[Stored data]
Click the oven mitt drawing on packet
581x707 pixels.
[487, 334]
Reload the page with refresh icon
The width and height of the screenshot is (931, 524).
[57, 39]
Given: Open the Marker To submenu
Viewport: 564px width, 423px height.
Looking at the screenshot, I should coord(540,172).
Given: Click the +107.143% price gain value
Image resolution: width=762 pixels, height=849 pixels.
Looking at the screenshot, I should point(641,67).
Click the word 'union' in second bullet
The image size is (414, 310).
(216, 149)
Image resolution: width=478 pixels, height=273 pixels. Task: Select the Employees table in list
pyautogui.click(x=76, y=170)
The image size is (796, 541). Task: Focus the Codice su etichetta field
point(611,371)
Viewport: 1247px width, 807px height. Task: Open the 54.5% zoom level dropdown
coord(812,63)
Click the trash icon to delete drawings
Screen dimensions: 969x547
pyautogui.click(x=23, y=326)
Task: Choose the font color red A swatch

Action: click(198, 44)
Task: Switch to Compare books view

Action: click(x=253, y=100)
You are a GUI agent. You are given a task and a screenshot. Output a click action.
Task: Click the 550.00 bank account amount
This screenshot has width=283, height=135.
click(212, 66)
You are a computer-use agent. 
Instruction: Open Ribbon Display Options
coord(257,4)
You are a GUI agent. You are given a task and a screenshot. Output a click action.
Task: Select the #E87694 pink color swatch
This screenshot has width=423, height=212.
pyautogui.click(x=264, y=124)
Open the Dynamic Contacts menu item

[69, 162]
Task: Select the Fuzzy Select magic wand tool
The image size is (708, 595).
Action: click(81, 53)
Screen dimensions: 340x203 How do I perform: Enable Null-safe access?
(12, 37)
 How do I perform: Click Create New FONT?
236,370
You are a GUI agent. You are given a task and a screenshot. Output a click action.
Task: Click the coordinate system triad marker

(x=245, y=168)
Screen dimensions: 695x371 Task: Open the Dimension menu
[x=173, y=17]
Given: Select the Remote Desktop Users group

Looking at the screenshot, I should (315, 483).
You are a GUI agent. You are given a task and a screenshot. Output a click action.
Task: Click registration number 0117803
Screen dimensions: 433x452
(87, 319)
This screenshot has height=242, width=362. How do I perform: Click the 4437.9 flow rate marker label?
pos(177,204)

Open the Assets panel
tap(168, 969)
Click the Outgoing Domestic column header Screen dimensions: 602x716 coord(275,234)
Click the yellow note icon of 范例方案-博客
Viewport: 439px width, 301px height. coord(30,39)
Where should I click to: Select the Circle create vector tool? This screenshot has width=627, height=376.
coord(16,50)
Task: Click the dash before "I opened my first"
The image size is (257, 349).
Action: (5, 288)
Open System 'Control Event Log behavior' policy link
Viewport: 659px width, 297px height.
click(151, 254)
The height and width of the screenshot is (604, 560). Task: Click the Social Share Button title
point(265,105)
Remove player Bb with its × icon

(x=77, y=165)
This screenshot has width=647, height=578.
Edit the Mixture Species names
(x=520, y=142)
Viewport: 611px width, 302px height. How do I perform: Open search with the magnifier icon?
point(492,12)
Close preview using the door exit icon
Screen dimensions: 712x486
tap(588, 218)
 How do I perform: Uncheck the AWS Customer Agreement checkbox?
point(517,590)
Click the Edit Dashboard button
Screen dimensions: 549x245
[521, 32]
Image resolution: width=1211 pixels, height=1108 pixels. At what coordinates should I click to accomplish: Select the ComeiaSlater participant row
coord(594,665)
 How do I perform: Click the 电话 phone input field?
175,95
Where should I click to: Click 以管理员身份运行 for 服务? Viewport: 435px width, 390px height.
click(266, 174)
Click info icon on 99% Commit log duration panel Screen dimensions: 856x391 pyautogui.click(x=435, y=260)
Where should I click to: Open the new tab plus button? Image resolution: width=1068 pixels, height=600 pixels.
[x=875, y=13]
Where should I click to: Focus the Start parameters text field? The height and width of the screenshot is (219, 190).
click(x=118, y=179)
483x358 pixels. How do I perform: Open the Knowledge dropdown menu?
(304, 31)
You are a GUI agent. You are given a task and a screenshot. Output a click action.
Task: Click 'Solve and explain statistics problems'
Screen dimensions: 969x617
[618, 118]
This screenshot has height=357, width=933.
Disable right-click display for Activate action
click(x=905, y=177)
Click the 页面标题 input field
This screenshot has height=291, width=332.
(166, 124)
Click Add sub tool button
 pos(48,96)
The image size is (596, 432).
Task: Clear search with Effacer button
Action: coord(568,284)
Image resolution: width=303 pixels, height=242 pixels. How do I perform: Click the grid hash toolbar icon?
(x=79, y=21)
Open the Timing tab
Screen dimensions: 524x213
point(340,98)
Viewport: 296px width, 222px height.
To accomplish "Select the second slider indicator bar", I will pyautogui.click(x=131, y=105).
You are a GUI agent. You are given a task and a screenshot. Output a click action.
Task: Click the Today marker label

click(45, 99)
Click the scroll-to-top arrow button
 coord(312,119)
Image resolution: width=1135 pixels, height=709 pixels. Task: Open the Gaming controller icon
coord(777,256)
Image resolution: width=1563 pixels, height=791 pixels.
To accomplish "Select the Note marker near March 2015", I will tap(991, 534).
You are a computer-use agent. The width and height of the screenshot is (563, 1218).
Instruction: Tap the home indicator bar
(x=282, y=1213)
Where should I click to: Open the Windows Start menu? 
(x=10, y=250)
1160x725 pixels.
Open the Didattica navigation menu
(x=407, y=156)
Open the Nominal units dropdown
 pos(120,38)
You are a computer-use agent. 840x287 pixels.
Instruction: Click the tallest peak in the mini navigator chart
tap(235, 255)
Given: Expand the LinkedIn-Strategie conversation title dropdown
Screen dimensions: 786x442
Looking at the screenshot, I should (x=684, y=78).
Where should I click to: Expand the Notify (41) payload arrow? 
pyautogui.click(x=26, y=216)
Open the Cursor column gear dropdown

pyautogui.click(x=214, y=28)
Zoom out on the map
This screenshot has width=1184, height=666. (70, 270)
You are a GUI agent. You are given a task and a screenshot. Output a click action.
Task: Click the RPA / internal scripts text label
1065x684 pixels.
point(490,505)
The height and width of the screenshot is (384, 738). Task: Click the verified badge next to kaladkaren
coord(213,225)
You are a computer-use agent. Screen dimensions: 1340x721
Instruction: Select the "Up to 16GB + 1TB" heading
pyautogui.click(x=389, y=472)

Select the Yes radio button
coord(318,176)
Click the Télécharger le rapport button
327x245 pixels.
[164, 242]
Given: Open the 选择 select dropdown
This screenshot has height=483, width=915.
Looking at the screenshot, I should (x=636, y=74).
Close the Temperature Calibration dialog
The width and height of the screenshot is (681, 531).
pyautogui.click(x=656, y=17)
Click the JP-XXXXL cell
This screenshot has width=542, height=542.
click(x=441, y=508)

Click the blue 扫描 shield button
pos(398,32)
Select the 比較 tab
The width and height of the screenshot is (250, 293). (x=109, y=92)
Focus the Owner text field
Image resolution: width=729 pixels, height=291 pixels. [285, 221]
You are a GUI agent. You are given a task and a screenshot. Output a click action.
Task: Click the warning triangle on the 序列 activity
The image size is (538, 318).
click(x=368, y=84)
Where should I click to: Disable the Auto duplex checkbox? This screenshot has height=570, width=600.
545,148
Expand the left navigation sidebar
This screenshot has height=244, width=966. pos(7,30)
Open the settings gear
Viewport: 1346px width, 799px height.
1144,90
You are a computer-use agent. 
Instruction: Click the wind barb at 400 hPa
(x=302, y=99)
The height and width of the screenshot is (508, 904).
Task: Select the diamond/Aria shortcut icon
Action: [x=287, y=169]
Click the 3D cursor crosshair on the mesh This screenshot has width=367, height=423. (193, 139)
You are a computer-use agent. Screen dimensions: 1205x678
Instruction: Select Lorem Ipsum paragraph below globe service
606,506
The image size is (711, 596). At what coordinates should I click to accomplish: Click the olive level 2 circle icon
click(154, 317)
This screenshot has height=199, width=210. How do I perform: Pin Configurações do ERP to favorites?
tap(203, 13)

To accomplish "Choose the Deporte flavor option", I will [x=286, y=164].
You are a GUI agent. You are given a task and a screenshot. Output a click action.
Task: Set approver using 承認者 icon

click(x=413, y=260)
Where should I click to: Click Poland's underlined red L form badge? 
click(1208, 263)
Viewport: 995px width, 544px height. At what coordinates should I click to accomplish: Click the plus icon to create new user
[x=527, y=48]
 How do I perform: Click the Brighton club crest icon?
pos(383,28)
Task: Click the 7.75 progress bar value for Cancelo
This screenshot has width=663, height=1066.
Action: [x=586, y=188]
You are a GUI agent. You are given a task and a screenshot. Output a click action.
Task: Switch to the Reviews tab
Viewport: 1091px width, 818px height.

WHAT YOU HAVE TO DO: Look above for the line with "Select the Yes radio button" and the line with "Click the JP-XXXXL cell"; transcribe both and all lines in between, exactly, and nothing else.

EXPECTED ANSWER:
Select the Yes radio button
coord(318,176)
Click the Télécharger le rapport button
327x245 pixels.
[164, 242]
Given: Open the 选择 select dropdown
This screenshot has height=483, width=915.
Looking at the screenshot, I should (x=636, y=74).
Close the Temperature Calibration dialog
The width and height of the screenshot is (681, 531).
pyautogui.click(x=656, y=17)
Click the JP-XXXXL cell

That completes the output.